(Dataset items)

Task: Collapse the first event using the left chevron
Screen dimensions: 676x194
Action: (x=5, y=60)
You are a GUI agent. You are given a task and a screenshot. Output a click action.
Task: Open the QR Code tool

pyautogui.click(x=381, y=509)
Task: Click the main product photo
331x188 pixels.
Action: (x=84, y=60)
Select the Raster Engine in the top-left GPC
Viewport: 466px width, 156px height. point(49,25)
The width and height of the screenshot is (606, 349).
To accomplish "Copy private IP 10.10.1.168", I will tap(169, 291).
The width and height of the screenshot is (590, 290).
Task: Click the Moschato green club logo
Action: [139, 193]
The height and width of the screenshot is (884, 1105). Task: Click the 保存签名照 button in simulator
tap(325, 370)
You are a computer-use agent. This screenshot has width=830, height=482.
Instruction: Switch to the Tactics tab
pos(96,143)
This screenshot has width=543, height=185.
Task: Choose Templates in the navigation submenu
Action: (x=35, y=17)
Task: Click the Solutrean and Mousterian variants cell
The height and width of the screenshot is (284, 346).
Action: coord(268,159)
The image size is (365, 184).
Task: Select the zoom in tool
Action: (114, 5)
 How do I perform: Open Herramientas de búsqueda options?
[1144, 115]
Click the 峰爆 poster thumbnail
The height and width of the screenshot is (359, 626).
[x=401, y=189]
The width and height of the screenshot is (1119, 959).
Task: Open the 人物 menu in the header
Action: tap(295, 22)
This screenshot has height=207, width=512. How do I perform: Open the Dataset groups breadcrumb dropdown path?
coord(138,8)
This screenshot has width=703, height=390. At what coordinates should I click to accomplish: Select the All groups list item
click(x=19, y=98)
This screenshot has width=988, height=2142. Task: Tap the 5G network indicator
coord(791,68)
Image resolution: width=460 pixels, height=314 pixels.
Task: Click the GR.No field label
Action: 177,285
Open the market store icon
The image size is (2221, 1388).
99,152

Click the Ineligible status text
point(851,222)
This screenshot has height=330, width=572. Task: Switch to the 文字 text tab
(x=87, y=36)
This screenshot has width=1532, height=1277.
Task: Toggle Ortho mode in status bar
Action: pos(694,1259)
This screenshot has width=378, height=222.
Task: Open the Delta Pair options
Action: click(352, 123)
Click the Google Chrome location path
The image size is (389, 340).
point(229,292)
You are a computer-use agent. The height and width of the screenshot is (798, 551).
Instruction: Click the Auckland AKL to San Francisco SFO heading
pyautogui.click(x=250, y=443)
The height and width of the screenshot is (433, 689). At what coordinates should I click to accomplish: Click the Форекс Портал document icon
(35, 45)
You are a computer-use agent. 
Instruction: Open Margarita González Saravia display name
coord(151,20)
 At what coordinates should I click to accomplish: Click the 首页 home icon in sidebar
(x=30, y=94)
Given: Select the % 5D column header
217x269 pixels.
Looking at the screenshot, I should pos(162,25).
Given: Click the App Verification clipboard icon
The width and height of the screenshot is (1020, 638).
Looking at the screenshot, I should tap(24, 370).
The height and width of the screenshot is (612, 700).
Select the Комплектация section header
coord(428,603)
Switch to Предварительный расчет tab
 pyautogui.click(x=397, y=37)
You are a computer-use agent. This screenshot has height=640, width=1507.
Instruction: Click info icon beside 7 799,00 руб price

> **TASK PROMPT**
Locate each line in the entries that contains the word "agent", and copy those lines.

> **THE REPLY**
You are a GUI agent. You are given a task and a screenshot. Output a click action.
You are a computer-use agent. This screenshot has width=830, height=482.
You are a computer-use agent. The height and width of the screenshot is (798, 551).
You are a computer-use agent. 
You are a computer-use agent. This screenshot has height=640, width=1507.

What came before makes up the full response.